- Exercise material
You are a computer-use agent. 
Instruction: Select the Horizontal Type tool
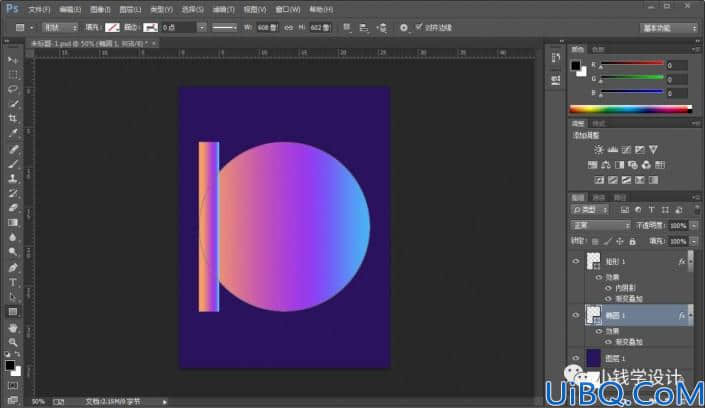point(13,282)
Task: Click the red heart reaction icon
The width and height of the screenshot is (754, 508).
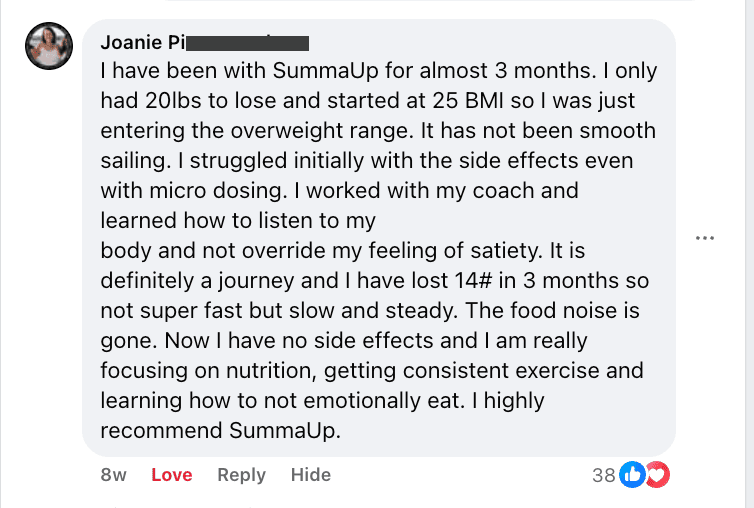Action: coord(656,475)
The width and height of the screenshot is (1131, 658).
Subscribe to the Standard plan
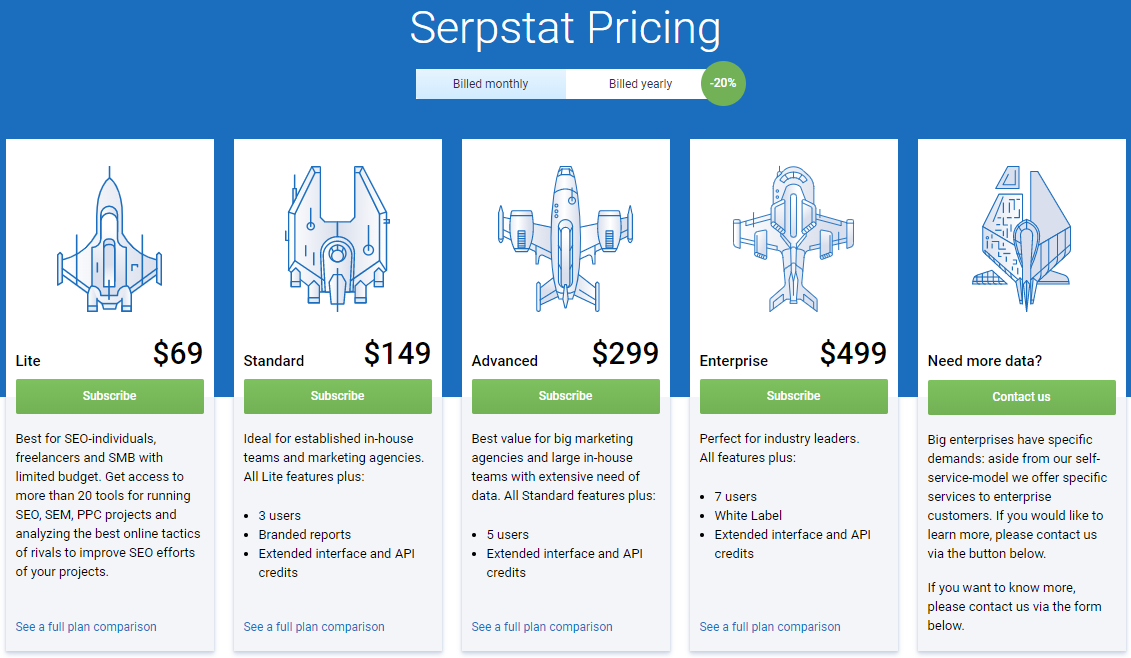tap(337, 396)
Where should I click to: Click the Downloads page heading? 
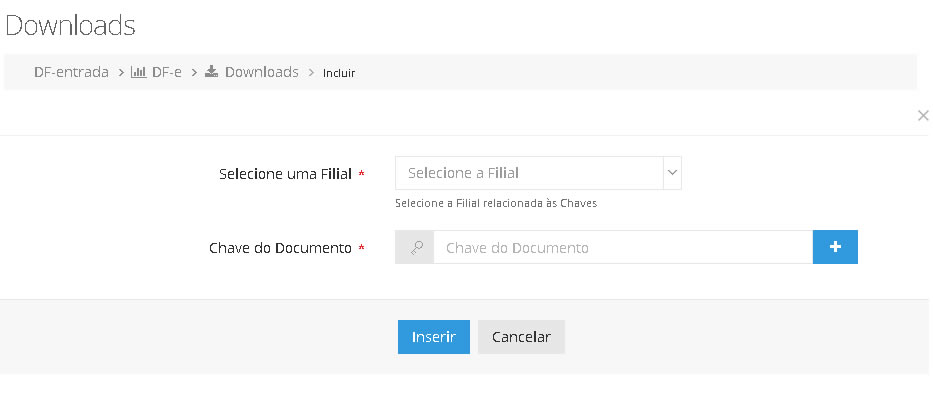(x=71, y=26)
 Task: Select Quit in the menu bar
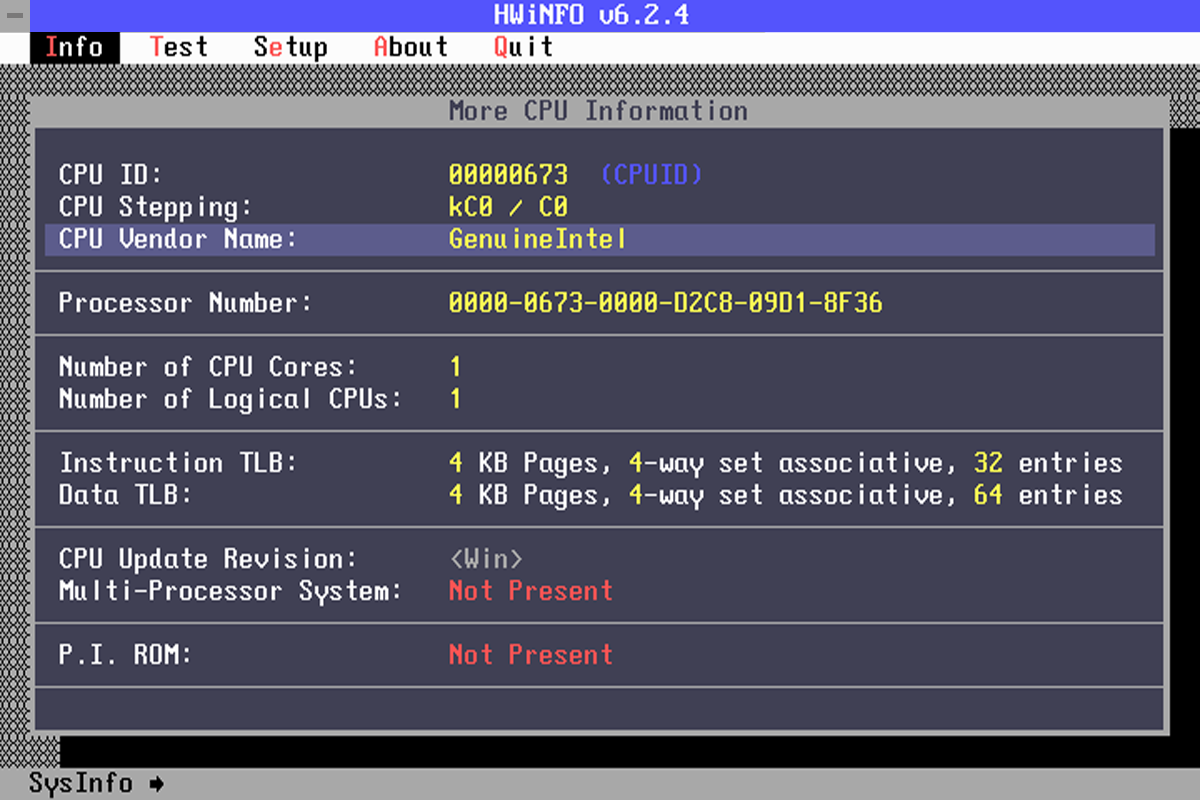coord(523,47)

==

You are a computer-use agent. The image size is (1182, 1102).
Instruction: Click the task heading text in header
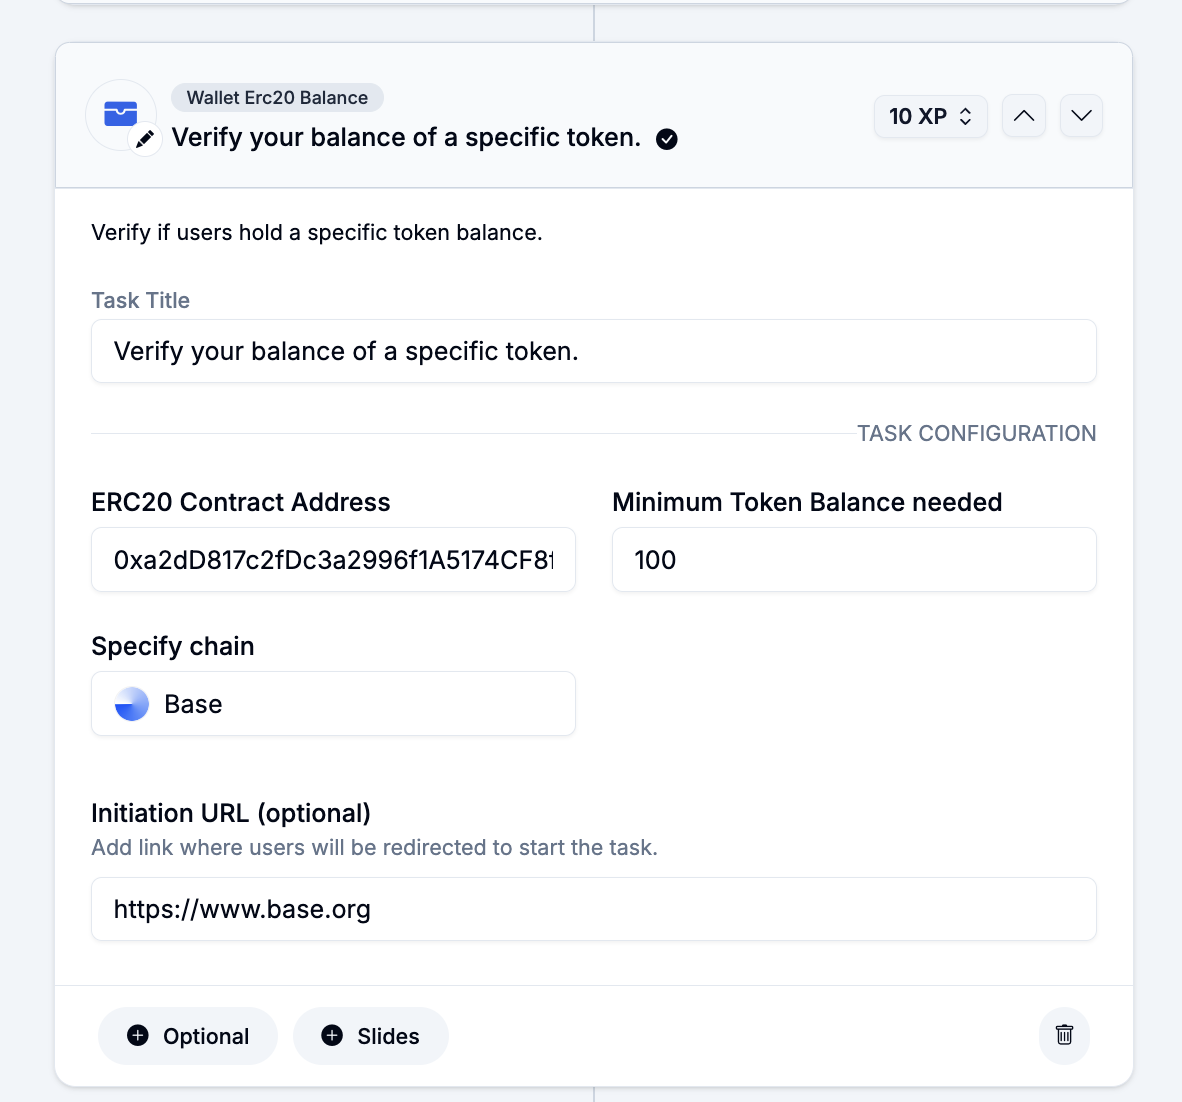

- Your goal
Look through the records above and please copy every line in which the string "computer" occurs.

- Task result
You are a computer-use agent. 
You are a computer-use agent. The image size is (1182, 1102).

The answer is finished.